TASK GOAL ::
Only the lines from the one containing "Политика (325, 2094)" through the last line of the data are to be written out, exactly and in full.

(Data items)

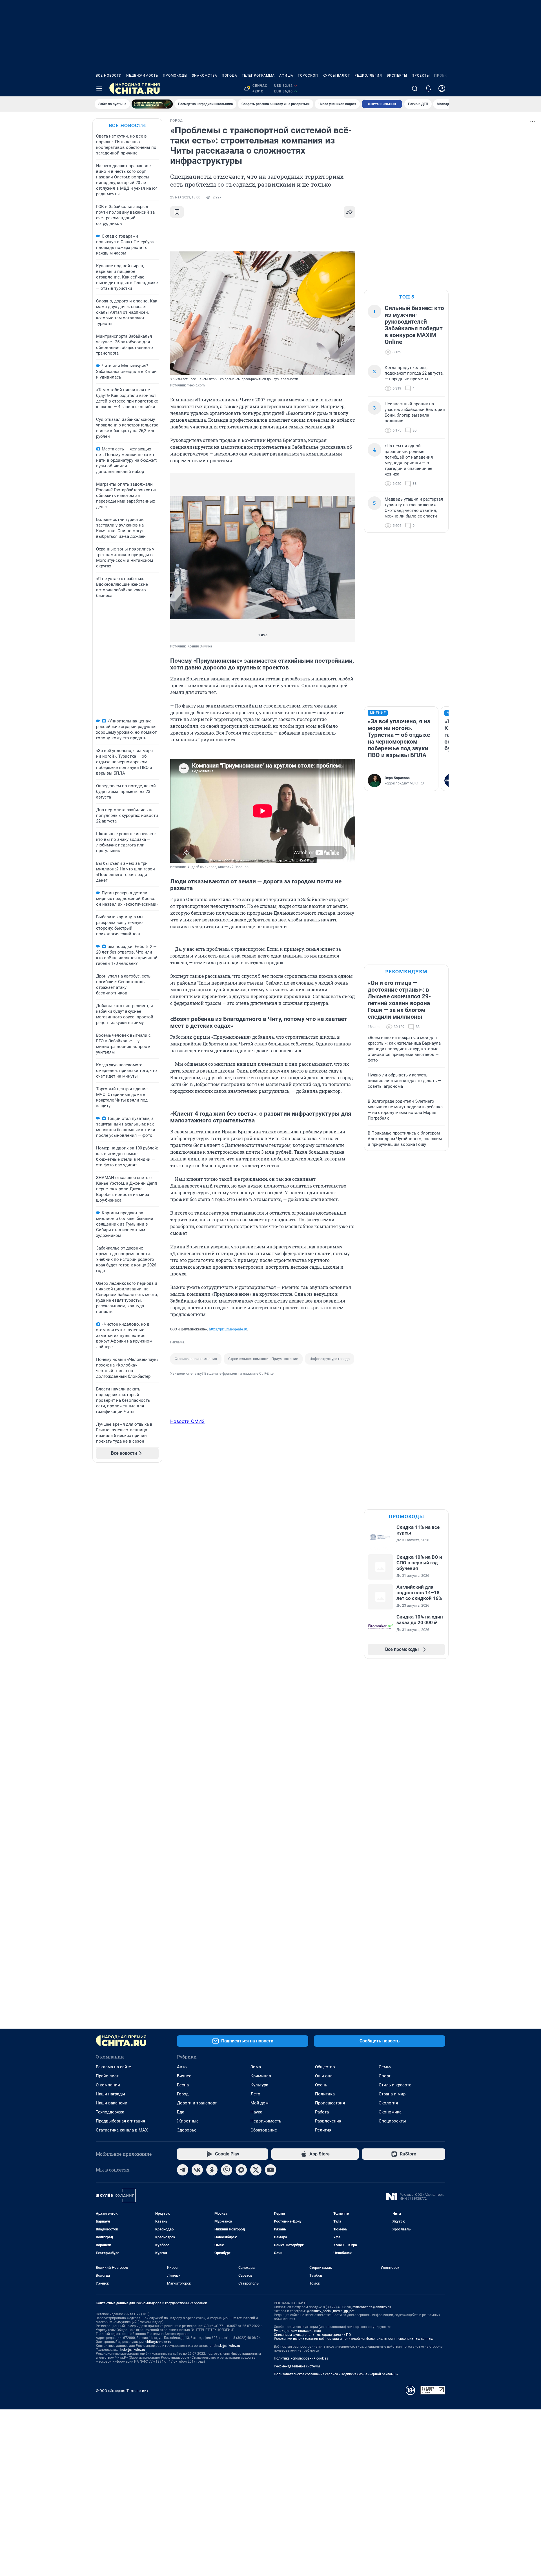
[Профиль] (442, 88)
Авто (182, 2066)
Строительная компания (196, 1359)
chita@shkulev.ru (158, 2342)
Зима (255, 2066)
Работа (322, 2112)
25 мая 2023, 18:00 (185, 197)
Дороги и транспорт (197, 2103)
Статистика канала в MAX (122, 2130)
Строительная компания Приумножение (263, 1359)
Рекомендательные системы (297, 2366)
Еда (180, 2112)
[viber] (226, 2169)
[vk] (197, 2169)
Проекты (421, 76)
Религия (323, 2130)
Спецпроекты (392, 2121)
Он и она (323, 2076)
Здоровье (186, 2130)
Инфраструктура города (329, 1359)
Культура (259, 2085)
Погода (229, 76)
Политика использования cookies (301, 2358)
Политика (325, 2094)
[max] (241, 2169)
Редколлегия (368, 76)
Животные (188, 2121)
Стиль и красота (395, 2085)
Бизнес (184, 2076)
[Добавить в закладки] (177, 212)
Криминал (260, 2076)
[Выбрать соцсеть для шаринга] (349, 212)
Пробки (442, 76)
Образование (263, 2130)
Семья (385, 2066)
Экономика (390, 2112)
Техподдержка (110, 2112)
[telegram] (182, 2169)
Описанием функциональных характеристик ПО (312, 2335)
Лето (255, 2094)
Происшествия (330, 2103)
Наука (256, 2112)
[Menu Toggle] (99, 88)
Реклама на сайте (113, 2066)
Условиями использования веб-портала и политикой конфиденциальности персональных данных (353, 2339)
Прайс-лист (107, 2076)
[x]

RESPONSE TO THE TASK ::
Политика (325, 2094)
[max] (241, 2169)
Редколлегия (368, 76)
Животные (188, 2121)
Стиль и красота (395, 2085)
Бизнес (184, 2076)
[Добавить в закладки] (177, 212)
Криминал (260, 2076)
[Выбрать соцсеть для шаринга] (349, 212)
Пробки (442, 76)
Образование (263, 2130)
Семья (385, 2066)
Экономика (390, 2112)
Техподдержка (110, 2112)
[telegram] (182, 2169)
Описанием функциональных характеристик ПО (312, 2335)
Лето (255, 2094)
Происшествия (330, 2103)
Наука (256, 2112)
[Menu Toggle] (99, 88)
Реклама на сайте (113, 2066)
Условиями использования веб-портала и политикой конфиденциальности персональных данных (353, 2339)
Прайс-лист (107, 2076)
[x]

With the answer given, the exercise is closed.